To understand why multifamily housing construction is so expensive, it helps to know how it’s usually built. The conductor of the whole process is the developer—the business person who puts the deals together, securing funds from a bank or investors (or government or charitable agencies, for subsidized housing), and hiring professionals to design and construct the building. Typically, the developer selects a general contractor and that contractor, in turn, hires subcontractors who then often hire sub-subcontractors, and so on. Eventually, the contractor at the bottom of this chain actually does the work. Every layer of subs takes on some of the huge risk of a giant construction project but also drives up costs.
Meanwhile, construction labor is at a national premium in the United States, and even more so in Cascadia’s booming major cities. According to a recent analysis of affordable and market-rate multifamily construction costs in Portland, “a severe shortage of both skilled and unskilled labor in the PDX construction market” has led to cost escalation greater than the rest of the country.
This shortage boosts construction wages and the cost of housing. On top of that, many construction workers cannot afford to live in the expensive cities that need more housing the most, creating a vicious circle of rising rents exacerbated by a lack of a local workforce to build homes, and so on.

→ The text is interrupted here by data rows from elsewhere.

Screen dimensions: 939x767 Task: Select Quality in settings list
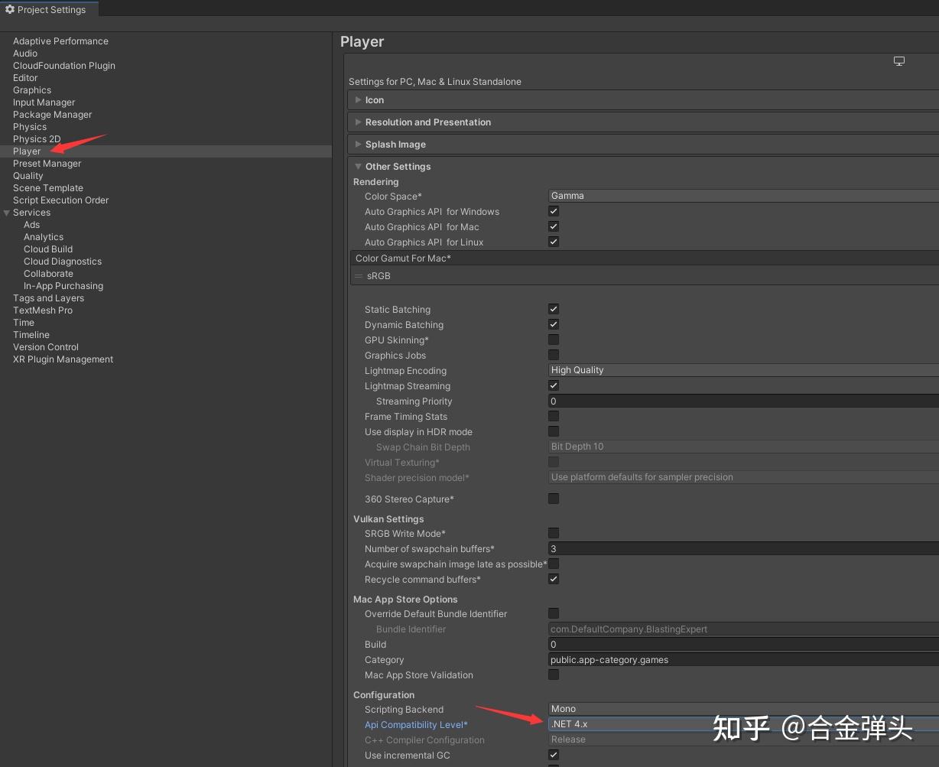tap(28, 176)
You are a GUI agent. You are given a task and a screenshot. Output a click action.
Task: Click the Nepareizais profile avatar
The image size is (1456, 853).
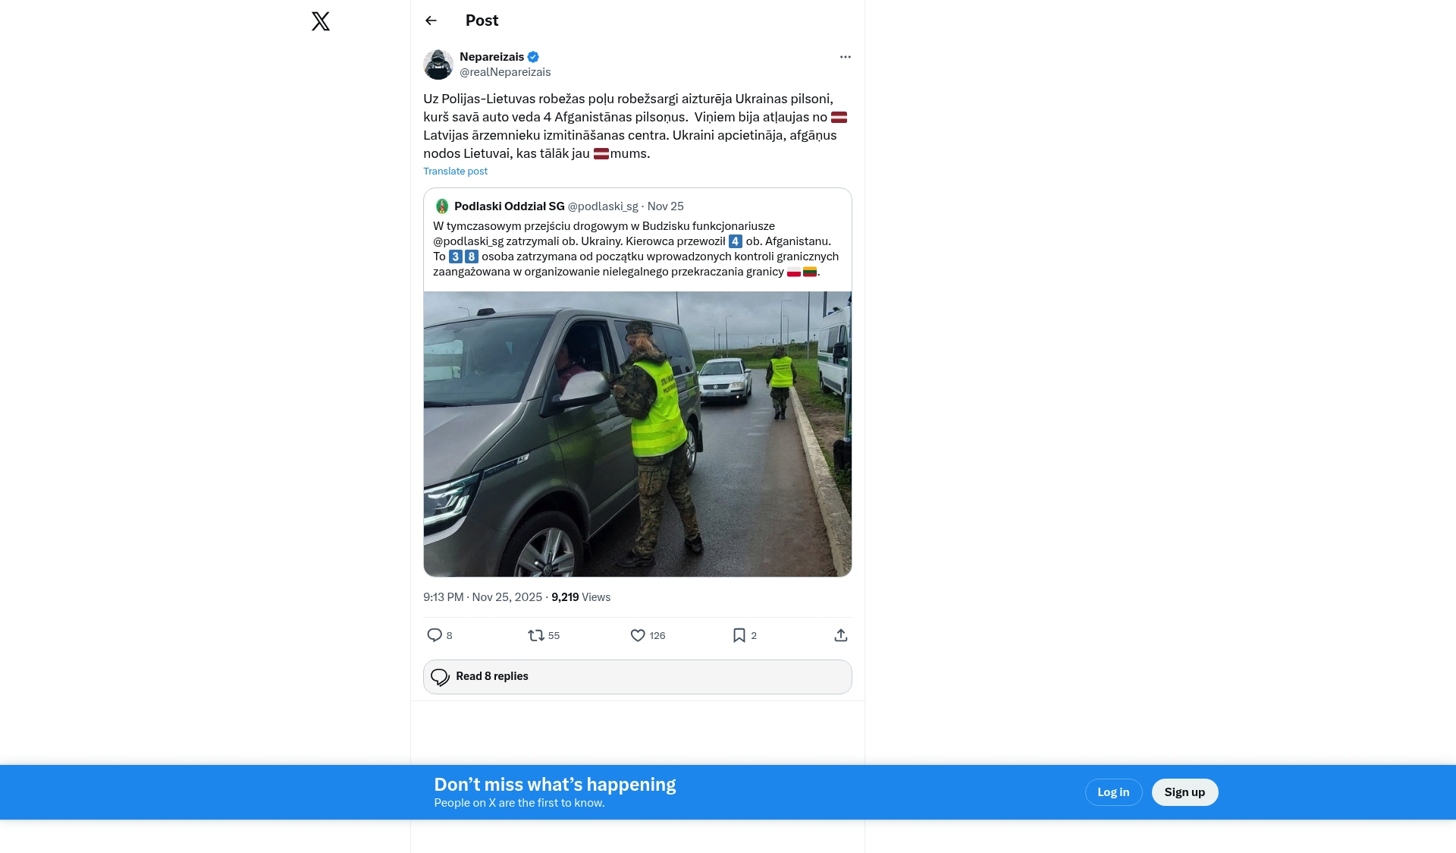click(x=438, y=65)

Modular housing minimizes the layers of contractors, putting most or all of the construction processes under the control of one company. It also standardizes everything it can, making home construction more like a modern, automated clothing factory and less like a tailor shop, where each garment is made by hand to custom specifications.
Some modular companies, build prefabricated components that can be put together quickly at a building site; others, manufacture entire apartments that just need to be stacked into place like Legos. But all have essentially the same mission statement: By eliminating some of the players and processes that make traditional housing expensive, modular boosters say, they can build more housing, faster, for less.
In any growing city’s housing market dance, home-builders pause when the stockpile of new homes pushes down rents to a level where it’s no longer profitable to build. But when costs can be cut—through cheaper construction methods like modular building or other cost-reducing measures—the no-build tipping point occurs at a lower rent. The result is more new homes get built, and rents drop that much further before home-building slows down. If modular construction can deliver anything like the savings its proponents project, it could take a giant bite out of rents and prices.
The same goes for the production of subsidized affordable housing, increasingly threatened across the US by the ongoing loss of federal and state funding. A big reduction in construction costs could enable non-profit developers to move projects forward with less public subsidy.